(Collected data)
------------------------------------------------------------

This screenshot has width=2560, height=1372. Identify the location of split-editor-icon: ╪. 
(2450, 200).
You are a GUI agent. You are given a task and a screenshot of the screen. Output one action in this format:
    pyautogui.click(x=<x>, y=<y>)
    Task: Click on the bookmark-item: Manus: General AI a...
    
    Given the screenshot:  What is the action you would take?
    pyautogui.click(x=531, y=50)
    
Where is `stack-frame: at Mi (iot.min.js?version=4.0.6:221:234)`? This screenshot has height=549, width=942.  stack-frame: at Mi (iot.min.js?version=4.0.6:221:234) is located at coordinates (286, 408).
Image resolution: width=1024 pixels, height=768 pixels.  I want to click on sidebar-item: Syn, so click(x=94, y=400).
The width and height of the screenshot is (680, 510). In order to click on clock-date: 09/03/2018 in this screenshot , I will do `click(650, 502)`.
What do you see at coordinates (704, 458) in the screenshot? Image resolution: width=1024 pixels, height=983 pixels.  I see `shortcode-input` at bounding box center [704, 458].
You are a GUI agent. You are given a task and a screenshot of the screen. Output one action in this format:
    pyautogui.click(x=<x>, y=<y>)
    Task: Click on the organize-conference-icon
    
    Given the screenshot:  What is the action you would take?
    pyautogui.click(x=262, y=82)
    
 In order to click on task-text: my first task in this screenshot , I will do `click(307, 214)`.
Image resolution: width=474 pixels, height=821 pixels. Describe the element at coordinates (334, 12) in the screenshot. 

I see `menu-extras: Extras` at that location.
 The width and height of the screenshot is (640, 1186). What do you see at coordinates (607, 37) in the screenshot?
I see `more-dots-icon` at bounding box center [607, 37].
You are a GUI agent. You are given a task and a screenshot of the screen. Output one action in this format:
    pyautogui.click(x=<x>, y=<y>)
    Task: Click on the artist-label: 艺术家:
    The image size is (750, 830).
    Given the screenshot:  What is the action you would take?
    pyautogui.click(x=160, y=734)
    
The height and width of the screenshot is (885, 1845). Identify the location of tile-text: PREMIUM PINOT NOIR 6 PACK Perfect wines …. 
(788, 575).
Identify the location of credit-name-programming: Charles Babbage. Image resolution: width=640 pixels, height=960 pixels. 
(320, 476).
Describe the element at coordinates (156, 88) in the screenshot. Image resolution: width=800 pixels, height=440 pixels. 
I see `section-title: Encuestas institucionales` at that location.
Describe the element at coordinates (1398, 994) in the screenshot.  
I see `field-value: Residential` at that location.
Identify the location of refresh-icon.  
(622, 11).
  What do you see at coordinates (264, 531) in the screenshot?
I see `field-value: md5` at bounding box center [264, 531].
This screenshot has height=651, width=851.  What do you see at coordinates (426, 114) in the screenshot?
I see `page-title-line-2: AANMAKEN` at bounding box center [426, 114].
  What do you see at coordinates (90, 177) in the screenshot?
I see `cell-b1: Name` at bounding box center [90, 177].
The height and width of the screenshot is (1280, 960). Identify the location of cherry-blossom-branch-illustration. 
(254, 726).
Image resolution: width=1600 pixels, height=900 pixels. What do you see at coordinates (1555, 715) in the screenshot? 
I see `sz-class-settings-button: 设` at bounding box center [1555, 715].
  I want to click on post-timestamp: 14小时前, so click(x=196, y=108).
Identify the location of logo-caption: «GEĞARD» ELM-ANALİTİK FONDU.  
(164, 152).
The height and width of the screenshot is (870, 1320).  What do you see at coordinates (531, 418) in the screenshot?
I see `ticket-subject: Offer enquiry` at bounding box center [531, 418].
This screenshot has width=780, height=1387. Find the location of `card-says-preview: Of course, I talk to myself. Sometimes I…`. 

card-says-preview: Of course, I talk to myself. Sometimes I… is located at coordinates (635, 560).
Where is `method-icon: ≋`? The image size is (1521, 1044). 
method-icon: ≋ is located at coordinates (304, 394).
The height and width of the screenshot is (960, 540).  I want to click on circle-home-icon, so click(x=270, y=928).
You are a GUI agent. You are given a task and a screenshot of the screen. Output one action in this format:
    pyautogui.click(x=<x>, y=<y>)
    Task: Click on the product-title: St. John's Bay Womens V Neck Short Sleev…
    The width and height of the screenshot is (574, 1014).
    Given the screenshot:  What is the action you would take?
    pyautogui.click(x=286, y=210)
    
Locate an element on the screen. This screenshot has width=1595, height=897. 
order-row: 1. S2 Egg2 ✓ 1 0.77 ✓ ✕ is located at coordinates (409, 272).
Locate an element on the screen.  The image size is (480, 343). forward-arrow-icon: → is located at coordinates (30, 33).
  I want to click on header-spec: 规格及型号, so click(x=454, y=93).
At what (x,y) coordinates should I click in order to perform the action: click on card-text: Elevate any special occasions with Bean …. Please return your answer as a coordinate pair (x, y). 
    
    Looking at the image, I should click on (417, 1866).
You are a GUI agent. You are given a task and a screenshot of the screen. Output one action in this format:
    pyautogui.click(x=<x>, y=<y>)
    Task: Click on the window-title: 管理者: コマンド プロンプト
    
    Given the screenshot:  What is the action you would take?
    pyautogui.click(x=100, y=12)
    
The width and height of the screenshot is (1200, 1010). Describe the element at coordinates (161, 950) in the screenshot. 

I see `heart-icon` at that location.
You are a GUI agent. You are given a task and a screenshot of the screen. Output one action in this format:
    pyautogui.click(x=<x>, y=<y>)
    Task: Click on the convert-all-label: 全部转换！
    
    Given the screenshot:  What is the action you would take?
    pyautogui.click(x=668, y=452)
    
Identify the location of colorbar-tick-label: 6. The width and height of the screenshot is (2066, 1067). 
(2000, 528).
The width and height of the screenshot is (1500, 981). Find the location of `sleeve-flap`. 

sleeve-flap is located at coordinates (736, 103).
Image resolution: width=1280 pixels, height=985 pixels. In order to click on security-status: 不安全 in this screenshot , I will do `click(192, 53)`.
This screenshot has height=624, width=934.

------------------------------------------------------------

* [What the task asks] Rewrite the lines above with every occurrence of "GUI agent" replaced by "interface agent", and change nothing else.

* [Response]
This screenshot has width=2560, height=1372. Identify the location of split-editor-icon: ╪. 
(2450, 200).
You are a interface agent. You are given a task and a screenshot of the screen. Output one action in this format:
    pyautogui.click(x=<x>, y=<y>)
    Task: Click on the bookmark-item: Manus: General AI a...
    
    Given the screenshot:  What is the action you would take?
    pyautogui.click(x=531, y=50)
    
Where is `stack-frame: at Mi (iot.min.js?version=4.0.6:221:234)`? This screenshot has height=549, width=942.  stack-frame: at Mi (iot.min.js?version=4.0.6:221:234) is located at coordinates (286, 408).
Image resolution: width=1024 pixels, height=768 pixels.  I want to click on sidebar-item: Syn, so click(x=94, y=400).
The width and height of the screenshot is (680, 510). In order to click on clock-date: 09/03/2018 in this screenshot , I will do `click(650, 502)`.
What do you see at coordinates (704, 458) in the screenshot? Image resolution: width=1024 pixels, height=983 pixels.  I see `shortcode-input` at bounding box center [704, 458].
You are a interface agent. You are given a task and a screenshot of the screen. Output one action in this format:
    pyautogui.click(x=<x>, y=<y>)
    Task: Click on the organize-conference-icon
    
    Given the screenshot:  What is the action you would take?
    pyautogui.click(x=262, y=82)
    
 In order to click on task-text: my first task in this screenshot , I will do `click(307, 214)`.
Image resolution: width=474 pixels, height=821 pixels. Describe the element at coordinates (334, 12) in the screenshot. 

I see `menu-extras: Extras` at that location.
 The width and height of the screenshot is (640, 1186). What do you see at coordinates (607, 37) in the screenshot?
I see `more-dots-icon` at bounding box center [607, 37].
You are a interface agent. You are given a task and a screenshot of the screen. Output one action in this format:
    pyautogui.click(x=<x>, y=<y>)
    Task: Click on the artist-label: 艺术家:
    The image size is (750, 830).
    Given the screenshot:  What is the action you would take?
    pyautogui.click(x=160, y=734)
    
The height and width of the screenshot is (885, 1845). Identify the location of tile-text: PREMIUM PINOT NOIR 6 PACK Perfect wines …. 
(788, 575).
Identify the location of credit-name-programming: Charles Babbage. Image resolution: width=640 pixels, height=960 pixels. 
(320, 476).
Describe the element at coordinates (156, 88) in the screenshot. Image resolution: width=800 pixels, height=440 pixels. 
I see `section-title: Encuestas institucionales` at that location.
Describe the element at coordinates (1398, 994) in the screenshot.  
I see `field-value: Residential` at that location.
Identify the location of refresh-icon.  
(622, 11).
  What do you see at coordinates (264, 531) in the screenshot?
I see `field-value: md5` at bounding box center [264, 531].
This screenshot has height=651, width=851.  What do you see at coordinates (426, 114) in the screenshot?
I see `page-title-line-2: AANMAKEN` at bounding box center [426, 114].
  What do you see at coordinates (90, 177) in the screenshot?
I see `cell-b1: Name` at bounding box center [90, 177].
The height and width of the screenshot is (1280, 960). Identify the location of cherry-blossom-branch-illustration. 
(254, 726).
Image resolution: width=1600 pixels, height=900 pixels. What do you see at coordinates (1555, 715) in the screenshot? 
I see `sz-class-settings-button: 设` at bounding box center [1555, 715].
  I want to click on post-timestamp: 14小时前, so click(x=196, y=108).
Identify the location of logo-caption: «GEĞARD» ELM-ANALİTİK FONDU.  
(164, 152).
The height and width of the screenshot is (870, 1320).  What do you see at coordinates (531, 418) in the screenshot?
I see `ticket-subject: Offer enquiry` at bounding box center [531, 418].
This screenshot has width=780, height=1387. Find the location of `card-says-preview: Of course, I talk to myself. Sometimes I…`. 

card-says-preview: Of course, I talk to myself. Sometimes I… is located at coordinates (635, 560).
Where is `method-icon: ≋`? The image size is (1521, 1044). 
method-icon: ≋ is located at coordinates (304, 394).
The height and width of the screenshot is (960, 540).  I want to click on circle-home-icon, so click(x=270, y=928).
You are a interface agent. You are given a task and a screenshot of the screen. Output one action in this format:
    pyautogui.click(x=<x>, y=<y>)
    Task: Click on the product-title: St. John's Bay Womens V Neck Short Sleev…
    The width and height of the screenshot is (574, 1014).
    Given the screenshot:  What is the action you would take?
    pyautogui.click(x=286, y=210)
    
Locate an element on the screen. This screenshot has width=1595, height=897. 
order-row: 1. S2 Egg2 ✓ 1 0.77 ✓ ✕ is located at coordinates (409, 272).
Locate an element on the screen.  The image size is (480, 343). forward-arrow-icon: → is located at coordinates (30, 33).
  I want to click on header-spec: 规格及型号, so click(x=454, y=93).
At what (x,y) coordinates should I click in order to perform the action: click on card-text: Elevate any special occasions with Bean …. Please return your answer as a coordinate pair (x, y). 
    
    Looking at the image, I should click on (417, 1866).
You are a interface agent. You are given a task and a screenshot of the screen. Output one action in this format:
    pyautogui.click(x=<x>, y=<y>)
    Task: Click on the window-title: 管理者: コマンド プロンプト
    
    Given the screenshot:  What is the action you would take?
    pyautogui.click(x=100, y=12)
    
The width and height of the screenshot is (1200, 1010). Describe the element at coordinates (161, 950) in the screenshot. 

I see `heart-icon` at that location.
You are a interface agent. You are given a task and a screenshot of the screen. Output one action in this format:
    pyautogui.click(x=<x>, y=<y>)
    Task: Click on the convert-all-label: 全部转换！
    
    Given the screenshot:  What is the action you would take?
    pyautogui.click(x=668, y=452)
    
Identify the location of colorbar-tick-label: 6. The width and height of the screenshot is (2066, 1067). 
(2000, 528).
The width and height of the screenshot is (1500, 981). Find the location of `sleeve-flap`. 

sleeve-flap is located at coordinates (736, 103).
Image resolution: width=1280 pixels, height=985 pixels. In order to click on security-status: 不安全 in this screenshot , I will do `click(192, 53)`.
This screenshot has height=624, width=934.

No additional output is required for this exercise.